Interesting one. I think comparing behaviour and laws in different countries is not so easy. Some countries do not have a culture of drinking to excess and people getting shitfaced and acting like idiots (ie as the UK and, I think to a lesser extent, Australia does). These countries also tend to have lesser restrictions on alcohol.

However, I suspect that the culture is not due to the restrictions, but rather the other way around.

The real question is how to change a culture of getting shitfaced and violent as a habit to one of enjoying alcohol as part of a life well lived.

I don't think laws do it. One idea, which I don't think has been proposed before, is that this is part of a broader problem of people in the UK (and Australia) not having a sophisticated food culture. What, you say??
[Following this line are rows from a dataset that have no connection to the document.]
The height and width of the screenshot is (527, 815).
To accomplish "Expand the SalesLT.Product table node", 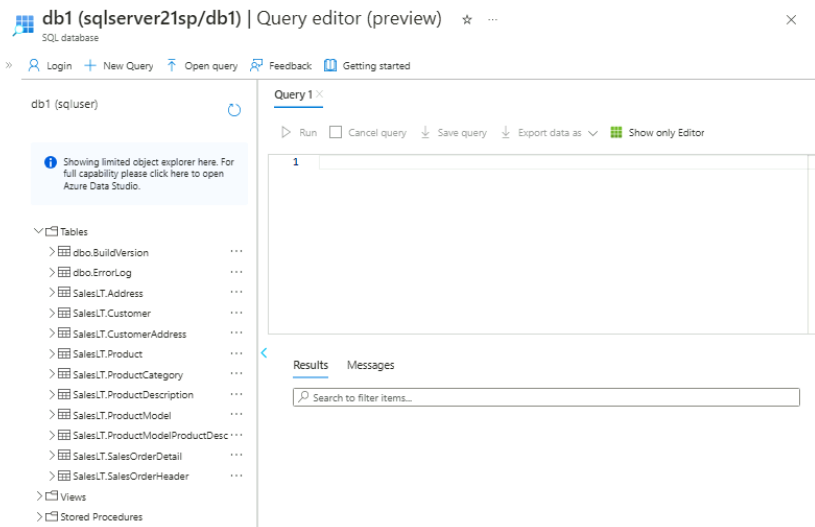I will (x=52, y=354).
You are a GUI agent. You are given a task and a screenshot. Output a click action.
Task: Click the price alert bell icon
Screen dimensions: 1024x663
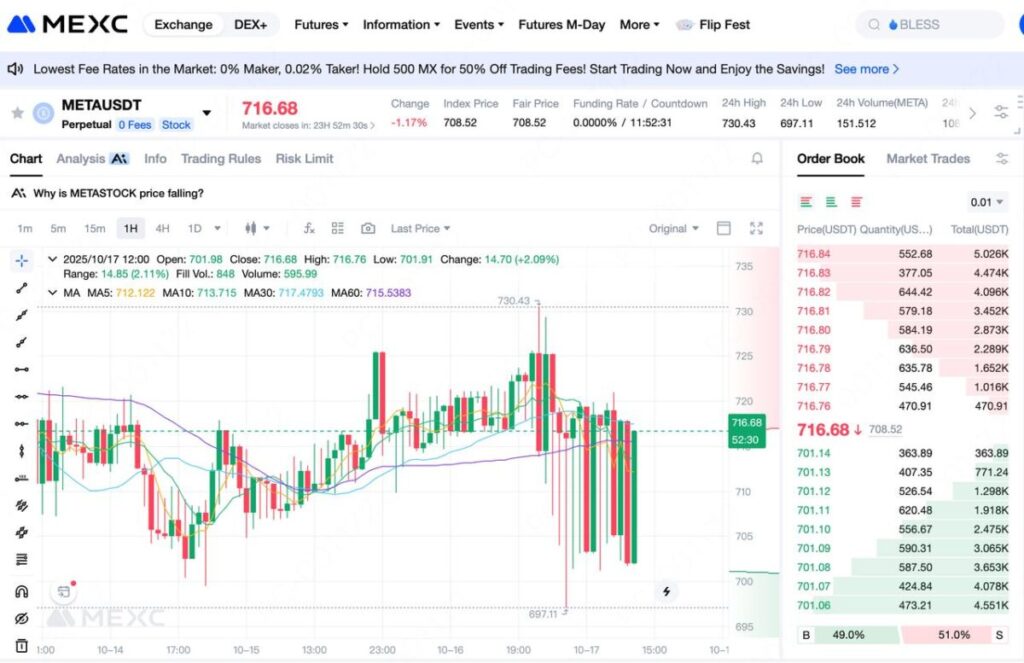pos(757,159)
Well think about all the people you know who like cooking a good meal for their friends and family, who think about what it is they eat before they put it in their mouths. How do they drink? Chances are they think about their alcohol in the same way they think about their food. I dare say almost none of the yobs think about their grog. Once you start thinking about it, having 10 pints of stellar seems a little, well pointless (as you said to me once).

So introduce cooking into primary and high school and treat it as seriously as English. Educate the average pommy or aussie so he thinks about food as much as a frenchman or Italian does.

I bet you'd see idiot drinking fall over time if you did this.